DATA IN THIS EXERCISE:
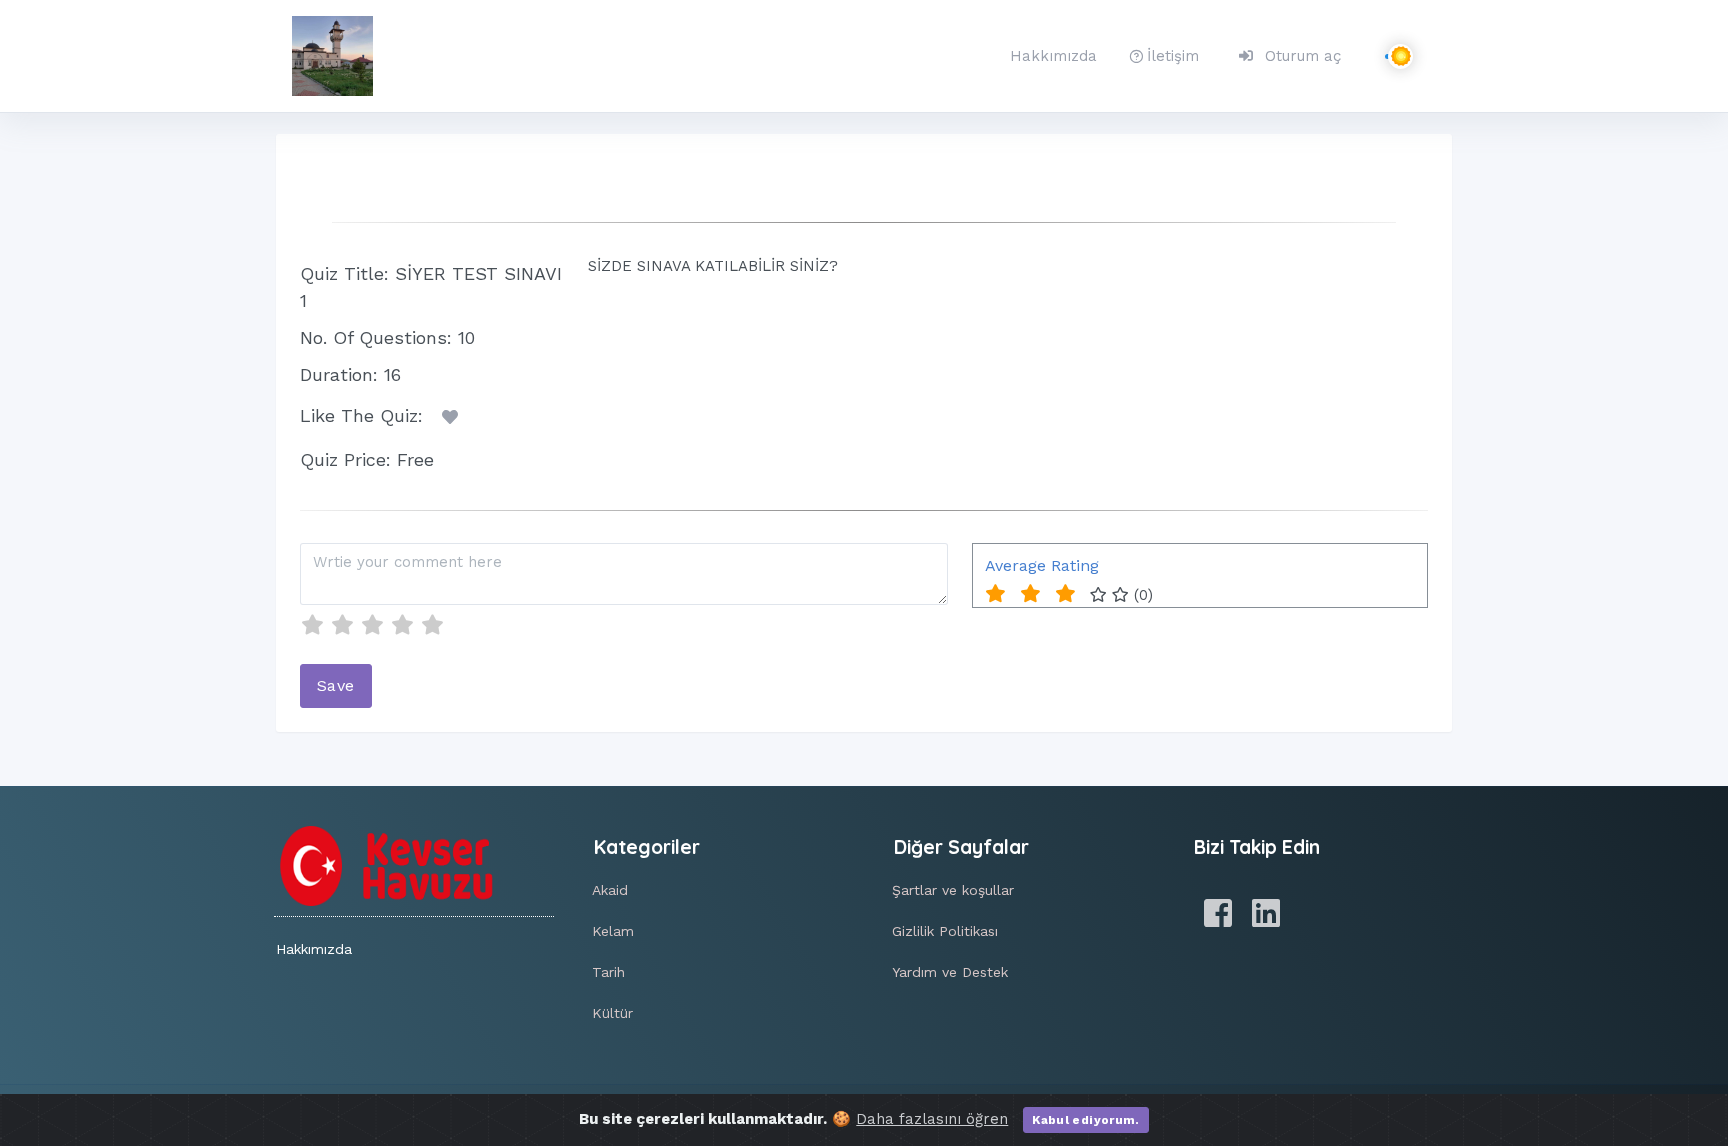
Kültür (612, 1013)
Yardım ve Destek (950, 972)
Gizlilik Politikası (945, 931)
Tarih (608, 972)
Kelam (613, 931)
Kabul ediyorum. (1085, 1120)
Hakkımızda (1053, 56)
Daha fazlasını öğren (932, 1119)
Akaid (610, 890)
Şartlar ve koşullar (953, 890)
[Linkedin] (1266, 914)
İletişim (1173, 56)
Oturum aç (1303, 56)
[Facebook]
...
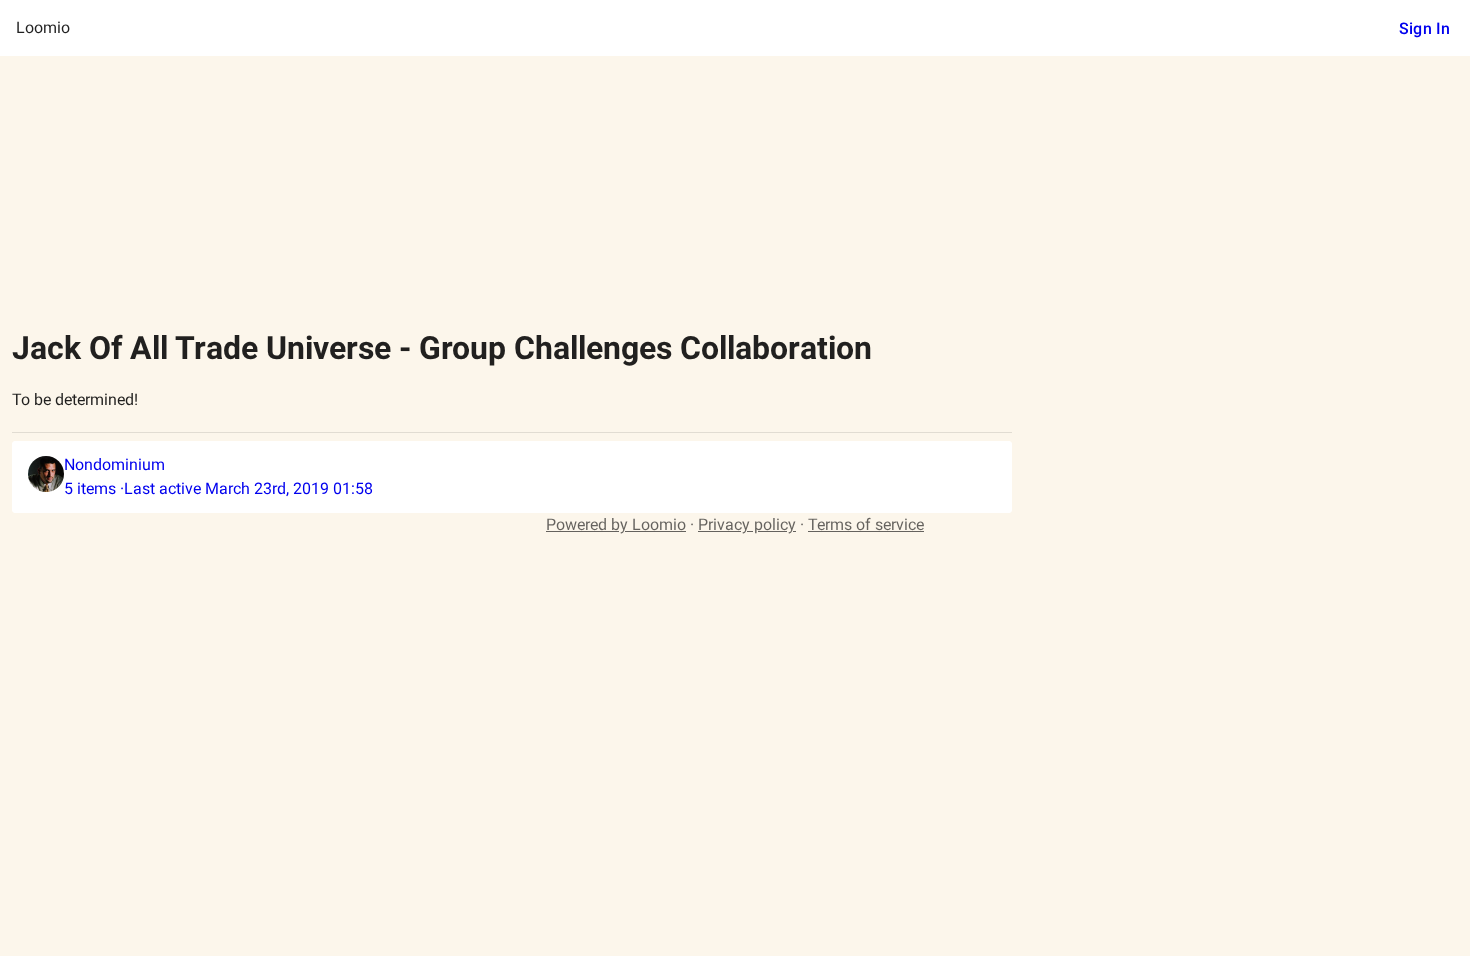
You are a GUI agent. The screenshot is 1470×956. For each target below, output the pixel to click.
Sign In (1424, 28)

TASK DIRECTIONS: Everything from the line containing "Yardım ve Destek (950, 972)" through the line containing "İletişim (1173, 56)" in the material above should be retyped exactly, both ends included, and nothing more.

OUTPUT:
Yardım ve Destek (950, 972)
Gizlilik Politikası (945, 931)
Tarih (608, 972)
Kelam (613, 931)
Kabul ediyorum. (1085, 1120)
Hakkımızda (1053, 56)
Daha fazlasını öğren (932, 1119)
Akaid (610, 890)
Şartlar ve koşullar (953, 890)
[Linkedin] (1266, 914)
İletişim (1173, 56)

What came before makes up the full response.